Copy all the lines below without altering anything.

--------

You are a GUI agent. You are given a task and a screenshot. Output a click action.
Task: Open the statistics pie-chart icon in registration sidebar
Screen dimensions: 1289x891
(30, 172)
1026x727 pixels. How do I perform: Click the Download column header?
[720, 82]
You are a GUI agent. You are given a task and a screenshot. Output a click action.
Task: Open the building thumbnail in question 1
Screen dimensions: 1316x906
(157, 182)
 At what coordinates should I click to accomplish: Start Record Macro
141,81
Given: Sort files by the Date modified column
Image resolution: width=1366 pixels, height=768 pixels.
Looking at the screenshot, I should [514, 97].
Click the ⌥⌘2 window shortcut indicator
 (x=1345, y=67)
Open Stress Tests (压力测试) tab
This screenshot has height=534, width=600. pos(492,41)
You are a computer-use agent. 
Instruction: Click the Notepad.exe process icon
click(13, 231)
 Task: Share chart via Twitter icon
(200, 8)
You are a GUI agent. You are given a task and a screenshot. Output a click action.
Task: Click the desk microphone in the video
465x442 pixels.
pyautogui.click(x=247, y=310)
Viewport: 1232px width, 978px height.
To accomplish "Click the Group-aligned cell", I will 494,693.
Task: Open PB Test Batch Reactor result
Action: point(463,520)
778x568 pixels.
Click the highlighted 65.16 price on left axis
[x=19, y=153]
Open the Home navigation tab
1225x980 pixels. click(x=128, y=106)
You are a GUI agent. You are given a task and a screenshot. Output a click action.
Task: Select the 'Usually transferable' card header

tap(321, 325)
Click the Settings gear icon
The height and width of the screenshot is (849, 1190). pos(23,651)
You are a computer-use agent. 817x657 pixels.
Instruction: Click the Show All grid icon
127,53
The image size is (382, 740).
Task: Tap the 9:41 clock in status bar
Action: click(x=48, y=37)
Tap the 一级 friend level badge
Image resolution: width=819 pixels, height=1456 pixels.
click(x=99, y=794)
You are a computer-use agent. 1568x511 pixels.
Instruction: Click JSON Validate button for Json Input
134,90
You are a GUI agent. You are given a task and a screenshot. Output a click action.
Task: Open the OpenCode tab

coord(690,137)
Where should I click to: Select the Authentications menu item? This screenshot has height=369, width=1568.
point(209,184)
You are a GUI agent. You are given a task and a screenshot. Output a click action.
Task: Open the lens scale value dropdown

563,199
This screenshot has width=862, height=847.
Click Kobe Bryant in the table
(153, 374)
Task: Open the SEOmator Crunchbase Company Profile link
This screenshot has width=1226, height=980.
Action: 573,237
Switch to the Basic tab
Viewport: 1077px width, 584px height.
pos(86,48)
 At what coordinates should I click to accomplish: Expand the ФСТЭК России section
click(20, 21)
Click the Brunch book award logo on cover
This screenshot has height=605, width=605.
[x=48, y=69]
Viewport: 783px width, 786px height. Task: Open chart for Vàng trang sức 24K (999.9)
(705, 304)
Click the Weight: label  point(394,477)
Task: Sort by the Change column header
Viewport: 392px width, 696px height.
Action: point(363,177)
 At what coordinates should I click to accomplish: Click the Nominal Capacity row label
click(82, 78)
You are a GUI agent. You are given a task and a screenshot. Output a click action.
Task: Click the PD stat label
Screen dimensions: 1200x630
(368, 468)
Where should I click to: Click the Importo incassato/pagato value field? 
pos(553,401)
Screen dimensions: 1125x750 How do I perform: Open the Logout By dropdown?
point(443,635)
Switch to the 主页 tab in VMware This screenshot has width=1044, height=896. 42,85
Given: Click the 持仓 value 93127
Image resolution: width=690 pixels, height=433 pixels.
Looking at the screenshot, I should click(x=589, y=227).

--------

TASK OUTPUT.
You are a GUI agent. You are given a task and a screenshot. Output a click action.
Task: Open the statistics pie-chart icon in registration sidebar
Screen dimensions: 1289x891
(30, 172)
1026x727 pixels. How do I perform: Click the Download column header?
[720, 82]
You are a GUI agent. You are given a task and a screenshot. Output a click action.
Task: Open the building thumbnail in question 1
Screen dimensions: 1316x906
(157, 182)
 At what coordinates should I click to accomplish: Start Record Macro
141,81
Given: Sort files by the Date modified column
Image resolution: width=1366 pixels, height=768 pixels.
Looking at the screenshot, I should [514, 97].
Click the ⌥⌘2 window shortcut indicator
 (x=1345, y=67)
Open Stress Tests (压力测试) tab
This screenshot has height=534, width=600. pos(492,41)
You are a computer-use agent. 
Instruction: Click the Notepad.exe process icon
click(13, 231)
 Task: Share chart via Twitter icon
(200, 8)
You are a GUI agent. You are given a task and a screenshot. Output a click action.
Task: Click the desk microphone in the video
465x442 pixels.
pyautogui.click(x=247, y=310)
Viewport: 1232px width, 978px height.
To accomplish "Click the Group-aligned cell", I will 494,693.
Task: Open PB Test Batch Reactor result
Action: point(463,520)
778x568 pixels.
Click the highlighted 65.16 price on left axis
[x=19, y=153]
Open the Home navigation tab
1225x980 pixels. click(x=128, y=106)
You are a GUI agent. You are given a task and a screenshot. Output a click action.
Task: Select the 'Usually transferable' card header

tap(321, 325)
Click the Settings gear icon
The height and width of the screenshot is (849, 1190). pos(23,651)
You are a computer-use agent. 817x657 pixels.
Instruction: Click the Show All grid icon
127,53
The image size is (382, 740).
Task: Tap the 9:41 clock in status bar
Action: click(x=48, y=37)
Tap the 一级 friend level badge
Image resolution: width=819 pixels, height=1456 pixels.
click(x=99, y=794)
You are a computer-use agent. 1568x511 pixels.
Instruction: Click JSON Validate button for Json Input
134,90
You are a GUI agent. You are given a task and a screenshot. Output a click action.
Task: Open the OpenCode tab

coord(690,137)
Where should I click to: Select the Authentications menu item? This screenshot has height=369, width=1568.
point(209,184)
You are a GUI agent. You are given a task and a screenshot. Output a click action.
Task: Open the lens scale value dropdown

563,199
This screenshot has width=862, height=847.
Click Kobe Bryant in the table
(153, 374)
Task: Open the SEOmator Crunchbase Company Profile link
This screenshot has width=1226, height=980.
Action: 573,237
Switch to the Basic tab
Viewport: 1077px width, 584px height.
pos(86,48)
 At what coordinates should I click to accomplish: Expand the ФСТЭК России section
click(20, 21)
Click the Brunch book award logo on cover
This screenshot has height=605, width=605.
[x=48, y=69]
Viewport: 783px width, 786px height. Task: Open chart for Vàng trang sức 24K (999.9)
(705, 304)
Click the Weight: label  point(394,477)
Task: Sort by the Change column header
Viewport: 392px width, 696px height.
Action: point(363,177)
 At what coordinates should I click to accomplish: Click the Nominal Capacity row label
click(82, 78)
You are a GUI agent. You are given a task and a screenshot. Output a click action.
Task: Click the PD stat label
Screen dimensions: 1200x630
(368, 468)
Where should I click to: Click the Importo incassato/pagato value field? 
pos(553,401)
Screen dimensions: 1125x750 How do I perform: Open the Logout By dropdown?
point(443,635)
Switch to the 主页 tab in VMware This screenshot has width=1044, height=896. 42,85
Given: Click the 持仓 value 93127
Image resolution: width=690 pixels, height=433 pixels.
Looking at the screenshot, I should click(x=589, y=227).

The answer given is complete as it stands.